The Wire. Linking aggregated posts and comments

Philip Schmidt has developed a way to aggregate both posts and comments inline. Read more about it on Philip’s blog. Jim Groom’s posted about it, too. I have to run to a meeting soon, but I just wanted to show how you can take the Yahoo Pipes output and run it through feed2js to embed The Wire in just about any web page. Nice.

Using Google Reader as an OPML editor and feed blender

Last week, Google announced a new feature for Google Reader that is worth noting here, if only because it will make my work a little easier. They’ve introduced the idea of ‘bundles’ of feeds that anyone can create and share via Google Reader, email, OPML or as an Atom feed. There was a bit of confusion at first about what happened after you create a bundle and shared it. Dave Winer, based on an exchange with Kevin Marks, thought that the bundles were dynamic ‘reading lists’ based on a proprietary format. This isn’t the case but it’s worth reading Dave Winer’s original post with comments, and his follow up post which clarifies what reading lists are (technically, they’re ‘subscription lists‘ – part of the OPML 2.0 specification).

Anyway, what Google has introduced in this update to their feed reader is still very useful and functionally quite similar to the reading list concept. It allows me to group multiple feeds into a set/reading list/bundle and then share that set of feeds with my Google Reader ‘friends’, email a link to a web page of that bundle or download an OPML file of the bundle. This last feature is particularly cool because it means your bundle is portable via the OPML open standard and can be shared beyond Google Reader.

Build your bundle
Ways to share it
Email a link
Read it, subscribe to the feed or download the OPML

Effectively, Google Reader has become a simple OPML editor, allowing anyone to gather feeds together and export them as an OPML file. Even better, your bundle is also available as a ‘blended’ Atom feed, achieving something similar to Dave Winer’s notion of a dynamic ‘reading list’ where the creator of the bundle can add or remove feeds and the Atom feed is dynamically updated to reflect those changes. Until now it was a bit of a hassle to create a blended feed from multiple sources. Yahoo! Pipes is a powerful way of doing it but Pipes isn’t for everyone and I’ve found the feeds it produces are not always available and compatible with other feed reading applications. Recently, I’ve been creating ‘digests’ in feed.informer, but I’m more inclined to use Google Reader now as it’s where I do all my feed reading and I know the application well. Note that you don’t have to remain subscribed to the feed in Google Reader in order for a bundle to remain persistent either. You can create a bundle from feeds you later unsubscribe from in your reader and the feeds are not deleted from the bundle.

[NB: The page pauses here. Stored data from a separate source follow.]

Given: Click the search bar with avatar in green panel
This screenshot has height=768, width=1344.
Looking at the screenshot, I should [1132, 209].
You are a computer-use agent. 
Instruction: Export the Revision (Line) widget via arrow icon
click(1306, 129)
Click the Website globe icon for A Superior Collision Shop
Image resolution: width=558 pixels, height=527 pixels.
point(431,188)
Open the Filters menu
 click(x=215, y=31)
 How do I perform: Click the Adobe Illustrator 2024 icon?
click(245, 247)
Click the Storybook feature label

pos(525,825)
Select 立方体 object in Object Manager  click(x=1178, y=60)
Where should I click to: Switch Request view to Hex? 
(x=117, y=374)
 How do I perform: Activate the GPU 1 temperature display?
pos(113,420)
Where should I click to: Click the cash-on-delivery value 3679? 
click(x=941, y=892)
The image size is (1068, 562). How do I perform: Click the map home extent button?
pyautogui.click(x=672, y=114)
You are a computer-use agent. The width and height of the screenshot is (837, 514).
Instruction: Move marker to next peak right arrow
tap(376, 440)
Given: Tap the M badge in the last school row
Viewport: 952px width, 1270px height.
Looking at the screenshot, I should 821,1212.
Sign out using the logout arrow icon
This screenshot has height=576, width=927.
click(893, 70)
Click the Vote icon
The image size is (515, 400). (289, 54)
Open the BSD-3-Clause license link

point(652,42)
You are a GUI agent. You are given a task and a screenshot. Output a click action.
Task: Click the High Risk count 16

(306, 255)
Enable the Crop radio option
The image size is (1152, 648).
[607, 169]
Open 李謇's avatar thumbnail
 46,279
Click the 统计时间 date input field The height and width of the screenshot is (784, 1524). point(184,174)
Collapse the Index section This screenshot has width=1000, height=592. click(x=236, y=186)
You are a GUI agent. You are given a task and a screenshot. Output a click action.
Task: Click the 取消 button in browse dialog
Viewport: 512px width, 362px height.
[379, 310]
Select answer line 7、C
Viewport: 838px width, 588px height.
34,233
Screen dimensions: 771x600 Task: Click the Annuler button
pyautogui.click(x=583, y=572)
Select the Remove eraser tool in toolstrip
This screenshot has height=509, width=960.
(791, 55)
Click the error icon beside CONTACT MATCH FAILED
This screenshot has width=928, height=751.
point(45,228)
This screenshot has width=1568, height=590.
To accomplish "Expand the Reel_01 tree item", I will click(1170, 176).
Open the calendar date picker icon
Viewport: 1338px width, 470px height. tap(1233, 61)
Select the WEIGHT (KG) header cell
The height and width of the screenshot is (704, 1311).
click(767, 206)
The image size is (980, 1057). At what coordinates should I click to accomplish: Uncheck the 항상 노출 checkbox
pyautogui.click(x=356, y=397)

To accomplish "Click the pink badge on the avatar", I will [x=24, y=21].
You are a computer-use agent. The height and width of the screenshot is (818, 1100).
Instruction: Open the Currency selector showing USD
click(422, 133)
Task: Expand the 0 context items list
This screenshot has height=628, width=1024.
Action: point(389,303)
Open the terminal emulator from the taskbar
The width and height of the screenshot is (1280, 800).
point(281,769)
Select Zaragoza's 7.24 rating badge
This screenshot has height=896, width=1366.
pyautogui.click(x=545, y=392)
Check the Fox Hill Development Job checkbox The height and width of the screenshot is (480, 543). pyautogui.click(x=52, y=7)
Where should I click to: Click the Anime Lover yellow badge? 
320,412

There are two obvious uses for all of this. First, a teacher could bundle a reading list of feeds and share them with students via Google Reader, as a simple web page, an OPML file or dynamic Atom feed. Second, using the Atom output, it’s now easy for anyone to create a lifestream feed of all their activity on the web and embed it on their web page or just archive it in Google Reader or elsewhere.

Scriblio, Triplify and XMPP PubSub

It occured to me this morning, as I woke from my slumber, that the work I’ve been doing recently with WordPress, could also be applied to a library catalogue using Scriblio.

Scriblio (formerly WPopac) is an award winning, free, open source CMS and OPAC with faceted searching and browsing features based on WordPress. Scriblio is a project of Plymouth State University, supported in part by the Andrew W. Mellon Foundation.

Which means that you can import your library catalogue into WordPress and the user can search for and retrieve a record for The Films of Jean-Luc Goddard. Have a look around Plymouth State’s Scriblio and you’ll get a good feel for what’s possible.

Anyway, taking Scriblio’s functionality for granted, you could easily add Triplify to the mix as I have discussed before. So with very little effort, you can convert your library catalogue to RDF N-Triples (and/or JSON). My questions to you Librarians is: knowing this is possible and fairly trivial to do, is there any value to you in exposing your OPACs in this way?

Next, as I lay listening to my daughter chat to her squeaky duck, I thought about the other stuff I’ve been looking at recently with WordPress.  Once you think of your library catalogue as a WordPress site, there’s quite a lot of fun to be had.  You could ramp up the feeds that you offer from your OPAC, use the OpenCalais API to add semantic tags, plugin some more semantic addons if you wish (autodiscovery of SIOC, FOAF, OAI-ORE data??), and, perhaps most fun of all, publish OPAC records in realtime over XMPP PubSub.

Which brings me to JISCPress, our recent #jiscri project proposal, which we may or may not get funded (what are we, a week or two away from finding out??).  In that Project, we’re proposing a WordPress MU platform for publishing and discussing JISC funding calls and project reports (among other things).  There’s a lot of cross-over between the above Scriblio ideas and JISCPress. So much so, that it’s probably no more than a days work to transform the JISCPress platform, hosted as an Amazon Machine Image, to a multi-user OPAC platform where, potentially, all UK University libraries, publish their OPACs via separate Scriblio sites.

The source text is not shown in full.